▶ [THE PROBLEM] Return exactly the lines of the records below, starting at the line that contains "Select the 'Ensemble Mean' legend label" and ending at the line that contains "Toggle the Division checkbox in Case 104", with both of those lines kept.

Start of EXTRACTED INFORMATION

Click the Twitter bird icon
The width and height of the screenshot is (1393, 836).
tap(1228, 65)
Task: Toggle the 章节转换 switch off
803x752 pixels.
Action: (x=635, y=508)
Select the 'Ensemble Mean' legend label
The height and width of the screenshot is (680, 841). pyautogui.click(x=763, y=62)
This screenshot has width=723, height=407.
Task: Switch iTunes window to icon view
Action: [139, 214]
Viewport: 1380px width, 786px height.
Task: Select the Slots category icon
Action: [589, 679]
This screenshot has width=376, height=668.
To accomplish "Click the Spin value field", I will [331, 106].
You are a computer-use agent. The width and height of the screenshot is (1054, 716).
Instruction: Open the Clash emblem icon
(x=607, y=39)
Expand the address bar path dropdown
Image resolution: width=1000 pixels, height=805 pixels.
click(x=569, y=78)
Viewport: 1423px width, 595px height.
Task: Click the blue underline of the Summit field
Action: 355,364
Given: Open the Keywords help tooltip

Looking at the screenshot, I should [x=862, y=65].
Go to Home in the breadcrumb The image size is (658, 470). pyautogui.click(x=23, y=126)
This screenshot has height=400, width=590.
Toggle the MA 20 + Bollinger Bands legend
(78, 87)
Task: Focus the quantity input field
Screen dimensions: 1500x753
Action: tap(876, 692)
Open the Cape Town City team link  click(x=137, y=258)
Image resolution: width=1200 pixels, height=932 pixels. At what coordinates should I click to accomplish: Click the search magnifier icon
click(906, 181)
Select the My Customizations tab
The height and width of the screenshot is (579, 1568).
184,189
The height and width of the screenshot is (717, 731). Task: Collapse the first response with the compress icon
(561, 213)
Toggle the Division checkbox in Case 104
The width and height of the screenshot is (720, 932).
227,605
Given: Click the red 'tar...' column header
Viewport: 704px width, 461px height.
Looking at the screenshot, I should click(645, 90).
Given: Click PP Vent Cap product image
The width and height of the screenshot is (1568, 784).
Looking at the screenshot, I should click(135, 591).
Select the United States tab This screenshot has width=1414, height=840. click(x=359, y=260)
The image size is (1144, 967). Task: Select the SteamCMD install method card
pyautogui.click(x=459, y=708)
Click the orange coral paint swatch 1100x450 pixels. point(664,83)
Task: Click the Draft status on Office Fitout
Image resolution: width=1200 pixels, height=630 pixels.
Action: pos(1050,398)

End of EXTRACTED INFORMATION

▶ [ANSWER BOX]
Select the 'Ensemble Mean' legend label
The height and width of the screenshot is (680, 841). pyautogui.click(x=763, y=62)
This screenshot has width=723, height=407.
Task: Switch iTunes window to icon view
Action: [139, 214]
Viewport: 1380px width, 786px height.
Task: Select the Slots category icon
Action: [589, 679]
This screenshot has width=376, height=668.
To accomplish "Click the Spin value field", I will [331, 106].
You are a computer-use agent. The width and height of the screenshot is (1054, 716).
Instruction: Open the Clash emblem icon
(x=607, y=39)
Expand the address bar path dropdown
Image resolution: width=1000 pixels, height=805 pixels.
click(x=569, y=78)
Viewport: 1423px width, 595px height.
Task: Click the blue underline of the Summit field
Action: 355,364
Given: Open the Keywords help tooltip

Looking at the screenshot, I should [x=862, y=65].
Go to Home in the breadcrumb The image size is (658, 470). pyautogui.click(x=23, y=126)
This screenshot has height=400, width=590.
Toggle the MA 20 + Bollinger Bands legend
(78, 87)
Task: Focus the quantity input field
Screen dimensions: 1500x753
Action: tap(876, 692)
Open the Cape Town City team link  click(x=137, y=258)
Image resolution: width=1200 pixels, height=932 pixels. At what coordinates should I click to accomplish: Click the search magnifier icon
click(906, 181)
Select the My Customizations tab
The height and width of the screenshot is (579, 1568).
184,189
The height and width of the screenshot is (717, 731). Task: Collapse the first response with the compress icon
(561, 213)
Toggle the Division checkbox in Case 104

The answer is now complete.